O ano 2020 foi “foi mais desafiante da nossa vida individual e global”, diz a presidente da Comissão Nacional de Promoção dos Direitos e Proteção das Crianças e Jovens, no dia em que é divulgado o relatório anual da atividade das Comissões de Proteção de Crianças e Jovens.
De acordo com este documento, no ano passado foram comunicadas mais de 41 mil situações de perigo (41.337), menos 2.459 do que em 2019, mas mais do que em 2018.
O destaque vai para a violência doméstica, com 13.363 casos comunicados, o que significa um aumento de 7,6%. Os restantes diagnósticos – perigo na infância e juventude (5.594) e negligência (11.955) – registaram uma diminuição.
No que diz respeito à violência doméstica, as situações mais comunicadas foram "ofensa física em contexto de violência doméstica" – cerca de 97% das situações de perigo nesta categoria.
No que se refere à negligência, as situações de perigo mais comunicadas são a exposição a comportamentos que possam comprometer o bem-estar e desenvolvimento da criança (25%) e a falta de supervisão e acompanhamento familiar (perto de 21%).
As situações de perigo comunicadas referem-se, sobretudo, a crianças nas faixas etárias entre os 6 e os 17 anos de idade (70%), com valores ligeiramente mais elevados no escalão etário dos 11 a 14 anos.

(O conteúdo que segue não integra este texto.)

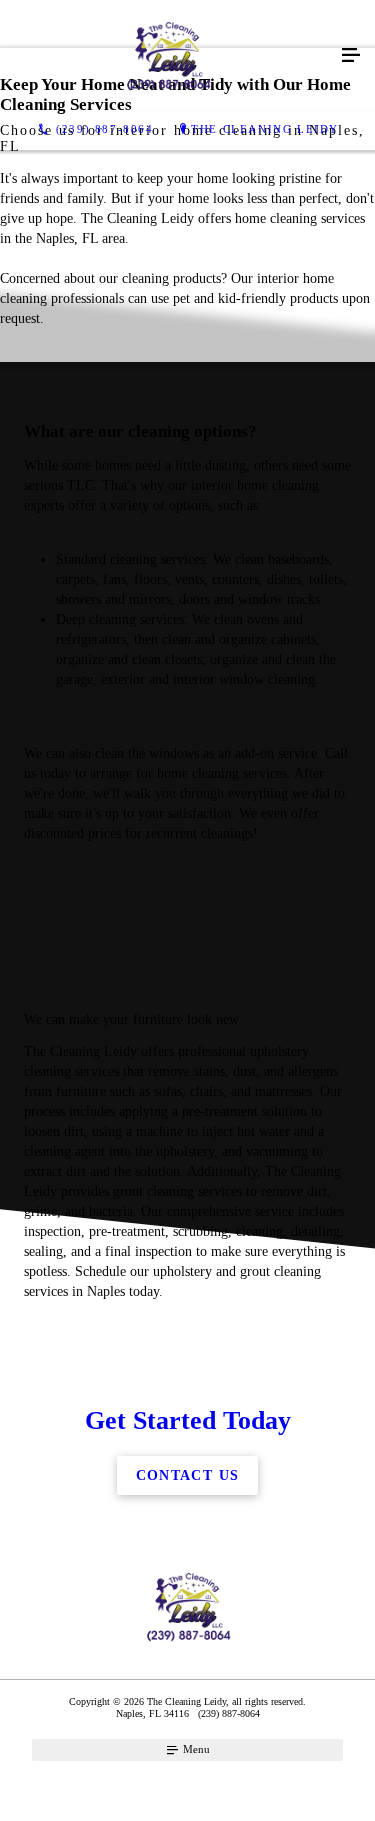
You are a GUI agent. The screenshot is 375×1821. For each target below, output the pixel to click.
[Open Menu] (351, 56)
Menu (195, 1749)
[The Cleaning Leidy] (167, 56)
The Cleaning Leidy (265, 129)
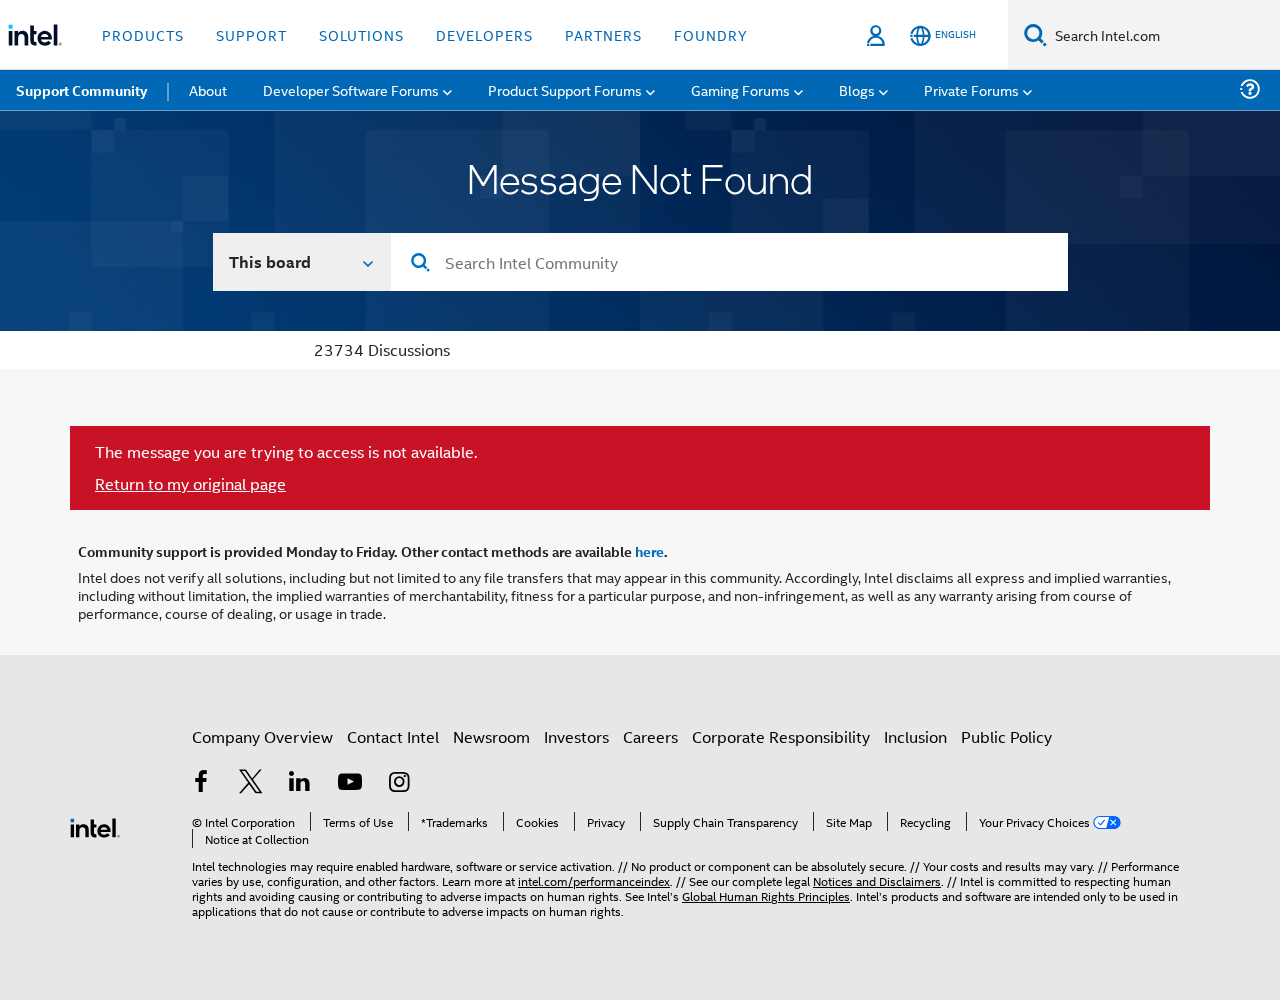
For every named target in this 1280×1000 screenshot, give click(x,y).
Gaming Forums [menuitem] (740, 89)
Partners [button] (603, 34)
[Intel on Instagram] (399, 783)
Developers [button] (484, 34)
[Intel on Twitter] (251, 783)
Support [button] (251, 34)
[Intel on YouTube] (350, 783)
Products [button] (143, 34)
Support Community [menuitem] (81, 90)
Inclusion (915, 736)
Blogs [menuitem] (857, 89)
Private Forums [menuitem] (971, 89)
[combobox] (729, 262)
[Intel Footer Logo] (95, 825)
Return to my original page (190, 483)
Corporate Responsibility (781, 736)
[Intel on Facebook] (201, 783)
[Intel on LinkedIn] (300, 783)
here (649, 551)
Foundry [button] (711, 34)
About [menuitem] (208, 89)
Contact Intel (393, 736)
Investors (576, 736)
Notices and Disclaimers (877, 880)
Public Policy (1006, 736)
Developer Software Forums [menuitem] (351, 89)
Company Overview (262, 736)
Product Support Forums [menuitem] (565, 89)
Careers (650, 736)
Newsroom (491, 736)
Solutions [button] (361, 34)
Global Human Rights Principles (766, 895)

De acordo com o relatório divulgado nesta quarta-feira, 473 do total de situações comunicadas corresponderam a crianças já em acompanhamento.

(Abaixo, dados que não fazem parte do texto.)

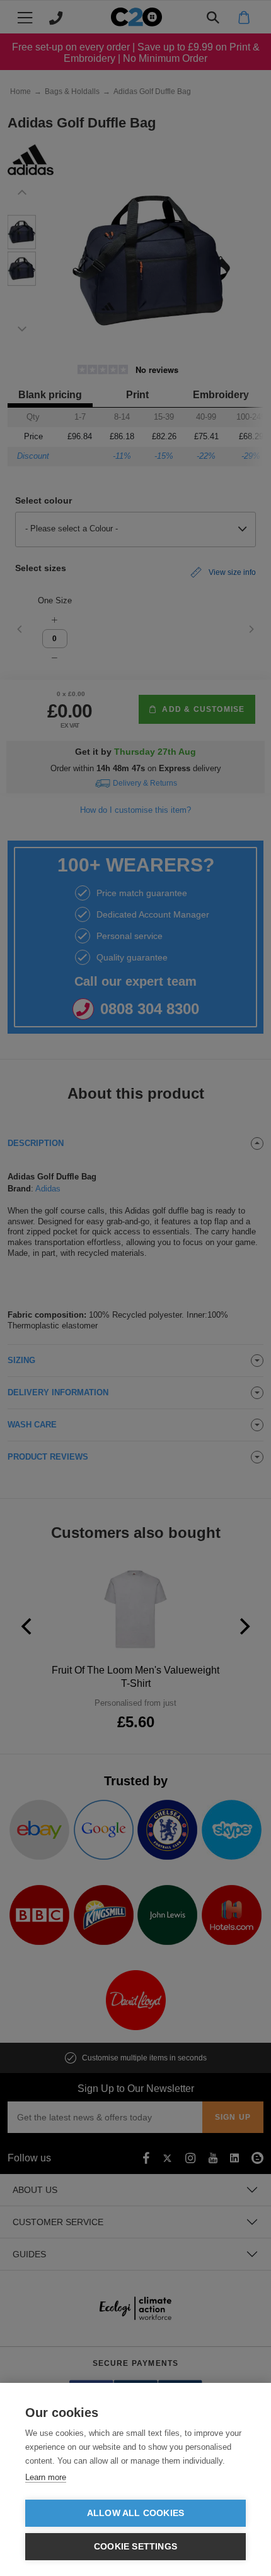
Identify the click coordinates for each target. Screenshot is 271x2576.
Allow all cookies (135, 2513)
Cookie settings (135, 2546)
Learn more (45, 2477)
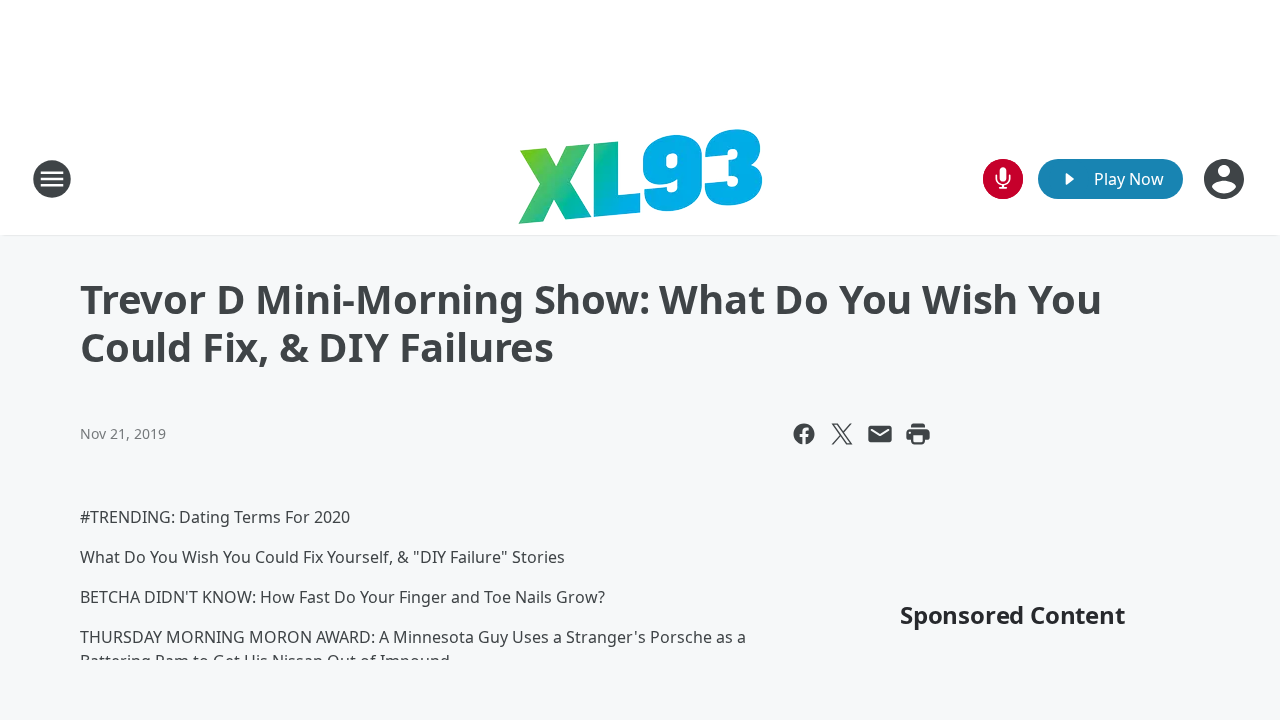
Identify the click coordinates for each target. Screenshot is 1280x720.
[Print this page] (918, 434)
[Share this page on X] (842, 434)
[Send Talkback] (1003, 179)
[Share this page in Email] (880, 434)
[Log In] (1226, 179)
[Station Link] (640, 178)
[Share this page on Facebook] (804, 434)
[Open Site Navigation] (52, 179)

Reinventar para nenhuma criança ficar para trás
A presidente da Comissão Nacional de Promoção dos Direitos e Proteção das Crianças e Jovens garante que as comissões de proteção conseguiram reinventar-se para que nenhuma criança ficasse para trás.
“O ano de 2020 foi o ano mais desafiante da nossa vida individual e global [devido à pandemia], aprendemos a viver na vulnerabilidade, incerteza, complexidade, ambiguidade, ter que todos os dias acertar a bússola para perceber o caminho, mas também nos ajudou a uma capacidade de resiliência e reinvenção extraordinária”, disse Rosário Farmhouse à agência Lusa.
Apesar de “todos os ventos e marés, [as comissões de proteção] conseguiram reinventar-se”, assegura.
No âmbito da prevenção, explicou, chegaram a mais de um milhão de pessoas, transformando atividades presenciais em atividades virtuais “para garantir que as crianças e famílias se sentiam acompanhadas”.
Já no que respeita à proteção, apesar de um número mais reduzido de crianças acompanhadas e de comunicações de perigo, “garantiram que nenhuma criança ficava para trás mesmo com equipas mais reduzidas”.
As equipas tornaram-se mais coesas e mais criativas, “com dedicação extrema para garantir que a prevenção e proteção estavam a acontecer”, refere Rosário Farmhouse, considerando também que a pandemia exigiu que a sociedade ficasse mais atenta.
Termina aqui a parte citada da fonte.